* **PROBLEMS AND TASKS**:
**a)** Reproduce the notebook passage word for word, starting with "def __getitem__(self, i: int)" and going on through "train = ShakespearDataset(encoded_train, seq_len)".
**b)** Answer from the notebook passage:
(i) What value is assigned to val_ratio?
(ii) What total token count is printed?
(iii) What default value does the Config class give n_layers?

— BEGIN DOCUMENT PASSAGE —

Vocabulary[size=65]{'N': 0, 'j': 1, '\n': 2, 'U': 3, '$': 4, 'c': 5, '-': 6, 'y': 7, 'k': 8, 't': 9, 'v': 10, 'K': 11, 'S': 12, 'w': 13, 'z': 14, 'f': 15, 'p': 16, 'h': 17, '?': 18, 'M': 19, 'I': 20, 'Q': 21, 'X': 22, 'b': 23, '!': 24, 'F': 25, 'O': 26, 'r': 27, ' ': 28, 'u': 29, 'W': 30, '.': 31, ':': 32, 'Z': 33, ',': 34, 'd': 35, 'o': 36, 'H': 37, 'V': 38, 'B': 39, 'T': 40, 'n': 41, 'a': 42, 'L': 43, '3': 44, 'J': 45, 'x': 46, 'D': 47, 'g': 48, 'Y': 49, ';': 50, 's': 51, 'l': 52, 'm': 53, 'R': 54, 'G': 55, 'P': 56, '&': 57, 'i': 58, 'E': 59, 'e': 60, "'": 61, 'C': 62, 'q': 63, 'A': 64}


Afterwards, we can encode the data as a tensor and create a train and validation split.

In [None]:
val_ratio = 0.05

# Encode all text
encoded_text = torch.tensor(vocab.encode(text))
print("Total tokens:", encoded_text.size(0))
# Split into train and validation
val_size = int(val_ratio*len(encoded_text))

encoded_train = encoded_text[:-val_size]
encoded_val = encoded_text[-val_size:]
print("Train tokens:", encoded_train.size(0))
print("Val tokens: ", encoded_val.size(0))

Total tokens: 1115394
Train tokens: 1059625
Val tokens:  55769


From here, we can create the dataset class to iterate the data. Each record will be a chunk of adjacent tokens and the model will learn to predict the next token from the previous ones.

In [None]:
import torch.utils.data

# Predict on block_size contiguous tokens
seq_len = 64


class ShakespearDataset(torch.utils.data.Dataset):

  def __init__(self, data: torch.Tensor, seq_len: int):
    self.data = data
    self.seq_len = seq_len


  def __getitem__(self, i: int) -> torch.Tensor:
    # Account for extra one in LM offset
    data = self.data[i:i + self.seq_len + 1]
    x = data[:-1]
    y = data[1:]
    return x, y

  def __len__(self):
    return len(self.data) - self.seq_len - 1

train = ShakespearDataset(encoded_train, seq_len)
val = ShakespearDataset(encoded_val, seq_len)
print("Train size:", len(train), ", val size:", len(val))

Train size: 1059560 , val size: 55704


## Part III: The Mixture-of-Experts Model

Finally, we can create the transformer model with the sparse MoE layer replacing the usual feed forward network.

We start by defining the model configuration.

*This network implementation is mearly illustrative.*

In [None]:
import dataclasses

@dataclasses.dataclass
class Config:
  seq_len: int = seq_len
  n_layers: int = 6
  n_heads: int = 6
  hidden_size: int = 192
  head_size: int = 32
  vocab_size: int = len(vocab)

— END DOCUMENT PASSAGE —
— BEGIN DATASET SECTION —

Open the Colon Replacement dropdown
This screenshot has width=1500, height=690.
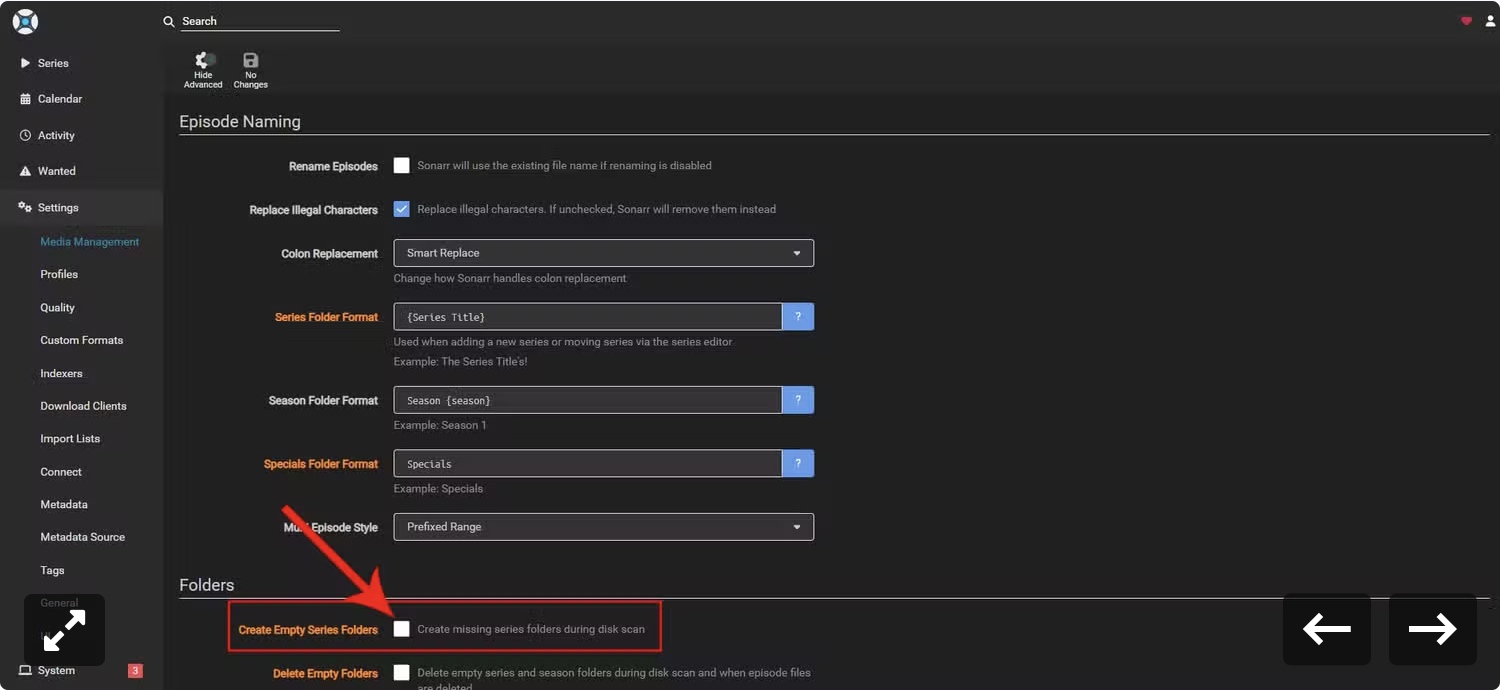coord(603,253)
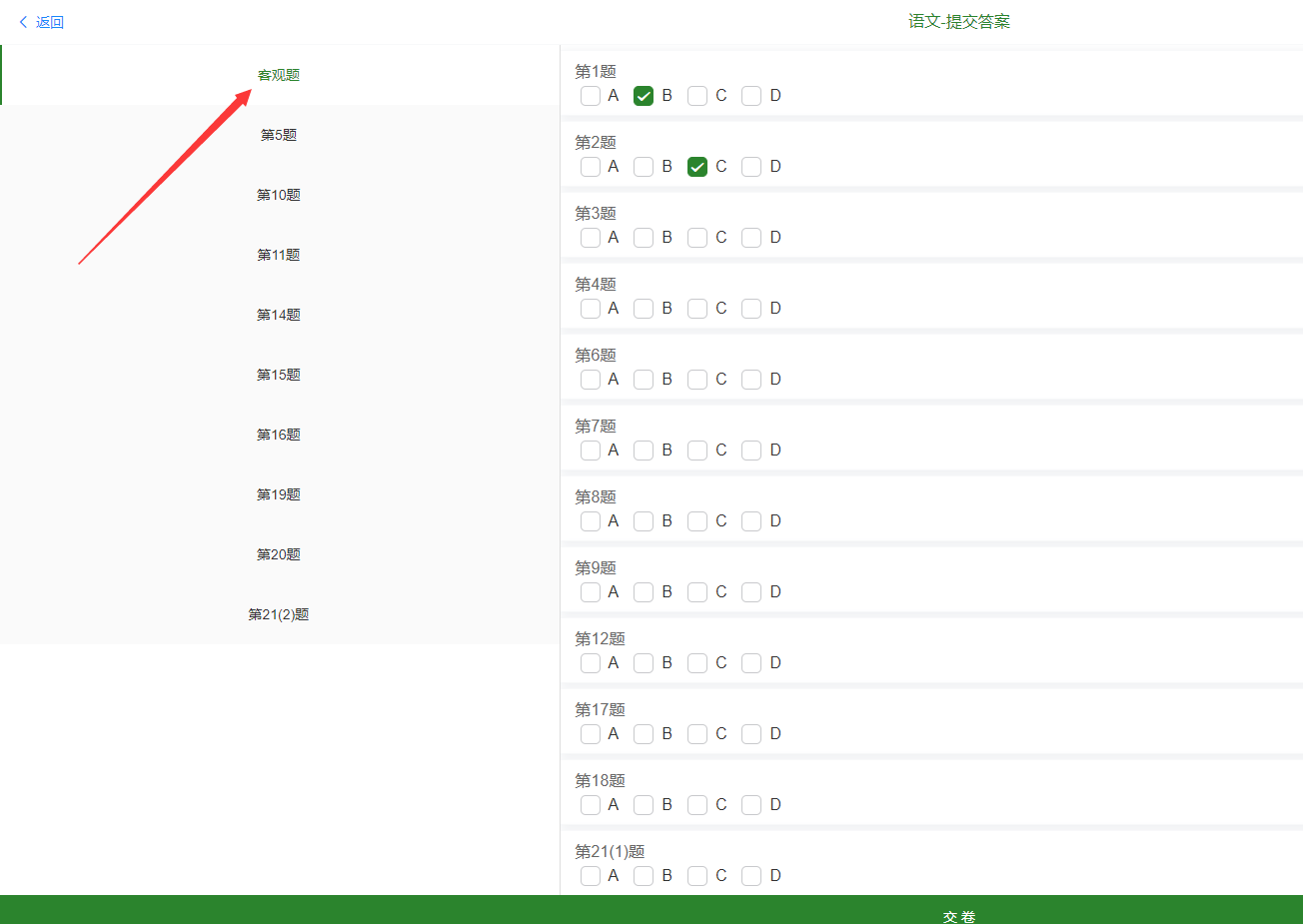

— END DATASET SECTION —

* **RESPONSES TO THE EXERCISE**:
**a)**
def __getitem__(self, i: int) -> torch.Tensor:
    # Account for extra one in LM offset
    data = self.data[i:i + self.seq_len + 1]
    x = data[:-1]
    y = data[1:]
    return x, y

  def __len__(self):
    return len(self.data) - self.seq_len - 1

train = ShakespearDataset(encoded_train, seq_len)

**b)**
(i) 0.05
(ii) 1115394
(iii) 6